Thank you for your letter of 4 December 2008 concerning a petition on the means test under the Solar Homes and Communities Plan (SHCP).

The Australian Government is strongly committed to helping Australians take practical action to tackle climate change and to building a vibrant renewable energy industry, including a competitive solar industry.

The Government introduced a means test of $100,000 for household rebates under the SHCP to ensure that funding is targeted towards those Australian families who most need assistance with the high upfront costs of photovoltaic systems.

Since the means test was put in place, demand for household solar power rebates has increased to record levels, higher than at any point in the history of this program. In the six weeks leading up to the introduction of the means test, my Department was receiving an average of 365 rebate applications per week. This has increased to an average of over 900 applications per week. This increase in demand can only result in a significant increase in work for solar installers and increased employment and certainty in the industry.

As members of the Committee would be aware, in 2008-09, the year of the Government’s first Budget, more Federal funding for solar power and installation of solar power systems was provided than in any year in Australia’s history.

Through the Solar Homes and Communities Plan (SHCP), the Government committed $150 million over five years to provide rebates for the installation of solar PV systems. In response to significant demand for the program, the Government has increased the available budget to $260m and the original five-year commitment will be delivered in less than two years. As a result, under the Government there will be more installations of solar PV systems onto Australian rooftops in the 2008-09 financial year than in any previous year and the SHOP remains open for applications.

In December 2008, the Government announced details of its target to source 20 per cent of Australia’s electricity from renewables by 2020, representing an almost fivefold increase in Australia’s existing renewable energy target. Within this target, the Government also announced new ‘Solar Credits’ which will replace the Solar Homes and Communities Plan as the Government’s primary means of supporting the installation of household solar power systems in 2009.

From 1 July 2009, Solar Credits will provide first-time solar PV installations with a subsidy five times greater than large-scale renewables, up to the first 1.5 kilowatts of installed system capacity.

Solar Credits will provide a clear pathway for future growth in the solar industry, based in legislation.
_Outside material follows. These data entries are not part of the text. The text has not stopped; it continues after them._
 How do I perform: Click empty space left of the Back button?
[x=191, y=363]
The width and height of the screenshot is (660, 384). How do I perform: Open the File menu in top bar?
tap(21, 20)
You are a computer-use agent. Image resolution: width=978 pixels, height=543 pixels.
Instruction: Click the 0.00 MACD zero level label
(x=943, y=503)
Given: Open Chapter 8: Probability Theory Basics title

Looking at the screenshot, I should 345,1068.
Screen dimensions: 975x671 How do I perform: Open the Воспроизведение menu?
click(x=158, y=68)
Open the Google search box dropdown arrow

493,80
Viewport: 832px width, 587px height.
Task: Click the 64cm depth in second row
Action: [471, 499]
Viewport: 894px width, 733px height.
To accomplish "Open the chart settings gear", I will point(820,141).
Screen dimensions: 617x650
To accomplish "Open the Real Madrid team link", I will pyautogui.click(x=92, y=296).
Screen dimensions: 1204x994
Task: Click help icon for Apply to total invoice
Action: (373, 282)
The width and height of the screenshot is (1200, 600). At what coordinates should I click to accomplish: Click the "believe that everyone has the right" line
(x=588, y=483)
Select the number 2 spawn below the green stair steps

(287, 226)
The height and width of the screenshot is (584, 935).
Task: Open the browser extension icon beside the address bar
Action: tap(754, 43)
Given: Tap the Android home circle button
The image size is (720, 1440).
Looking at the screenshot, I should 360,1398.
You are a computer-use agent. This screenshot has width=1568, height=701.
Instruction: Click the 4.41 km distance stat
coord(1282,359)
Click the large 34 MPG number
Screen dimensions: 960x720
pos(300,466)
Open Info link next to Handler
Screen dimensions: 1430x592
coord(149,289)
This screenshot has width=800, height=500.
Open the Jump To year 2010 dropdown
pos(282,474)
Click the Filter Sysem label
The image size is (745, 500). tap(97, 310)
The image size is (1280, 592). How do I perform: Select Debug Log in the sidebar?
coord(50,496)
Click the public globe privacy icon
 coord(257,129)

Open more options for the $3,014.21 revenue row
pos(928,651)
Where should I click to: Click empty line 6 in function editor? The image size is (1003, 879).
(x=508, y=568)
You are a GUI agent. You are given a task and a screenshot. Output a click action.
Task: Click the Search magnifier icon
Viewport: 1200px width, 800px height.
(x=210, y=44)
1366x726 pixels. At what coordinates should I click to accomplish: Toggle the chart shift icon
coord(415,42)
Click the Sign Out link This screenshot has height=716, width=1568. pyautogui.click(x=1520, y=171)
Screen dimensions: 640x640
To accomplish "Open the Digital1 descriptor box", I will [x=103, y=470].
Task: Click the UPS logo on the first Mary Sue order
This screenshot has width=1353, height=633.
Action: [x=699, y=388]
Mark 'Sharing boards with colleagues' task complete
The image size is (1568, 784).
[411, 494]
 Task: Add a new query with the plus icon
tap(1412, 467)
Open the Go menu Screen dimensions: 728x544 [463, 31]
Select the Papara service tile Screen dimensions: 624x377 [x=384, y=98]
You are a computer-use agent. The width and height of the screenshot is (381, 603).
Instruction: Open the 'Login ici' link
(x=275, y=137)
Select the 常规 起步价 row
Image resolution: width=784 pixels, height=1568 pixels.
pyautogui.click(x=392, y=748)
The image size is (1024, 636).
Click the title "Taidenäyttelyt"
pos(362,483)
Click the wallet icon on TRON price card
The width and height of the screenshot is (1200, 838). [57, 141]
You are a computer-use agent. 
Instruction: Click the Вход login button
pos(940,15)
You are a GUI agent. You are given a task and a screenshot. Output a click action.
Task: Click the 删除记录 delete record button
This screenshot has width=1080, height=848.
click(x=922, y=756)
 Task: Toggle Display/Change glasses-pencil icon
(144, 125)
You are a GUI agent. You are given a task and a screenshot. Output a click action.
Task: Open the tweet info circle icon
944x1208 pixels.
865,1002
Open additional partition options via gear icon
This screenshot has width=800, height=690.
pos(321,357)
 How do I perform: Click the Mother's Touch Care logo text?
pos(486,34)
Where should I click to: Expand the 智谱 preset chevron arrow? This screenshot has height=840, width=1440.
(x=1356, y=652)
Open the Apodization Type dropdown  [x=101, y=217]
The new scheme will not be means tested and will be open to households, schools, communities, businesses and developers for first-time installations at premises. Any purchaser of a new micro-generation unit that meets Australian standards and is installed by an accredited installer will be eligible, including small-scale wind and hydro.

Solar Credits will provide a higher subsidy in areas of Australia where solar systems produce more renewable energy and therefore a greater environmental benefit. The actual value of this incentive will depend on the geographical location of the installation and the value of Renewable Energy Certificates (RECs) at the time but in much of Australia this is worth approximately $7,500 based on current REC values.

The SHOP will transition to the Solar Credits scheme during 2009. In the meantime, the Government is continuing to meet demand under the SHCP and will work closely with industry on a smooth transition to the new arrangements.

The petition refers broadly to the Government’s actions in relation to building a sustainable future and supporting small business. In addition to the ongoing record levels of demand and funding for the SHCP, the Government’s commitment to the solar industry and to energy efficiency was further strengthened on 3 February, with the announcement of the $3.9 billion Energy Efficient Homes package. This unprecedented investment includes providing ceiling insulation to around 2.7 million Australian homes—most of them free of charge—and increasing the current Solar Hot Water Rebate from $1,000 to $1,600 and removing program’s previous means test.

The Energy Efficient Homes package is expected to reduce Australia’s greenhouse gas emissions by almost 50 megatonnes of carbon dioxide equivalent in the period to 2020, and provide significant support for green jobs as part of the Government’s Nation Building and Jobs Plan.

I appreciate the suggestions from the Committee regarding the levels of rebates and eligibility. I will consider the suggestions outlined in the petition in any ongoing policy decisions regarding the future of support for solar installations.

from the Minister for the Environment, Heritage and the Arts, Mr Garrett, to a petition presented on 3 December 2008, by Mr Wood (from 374 citizens)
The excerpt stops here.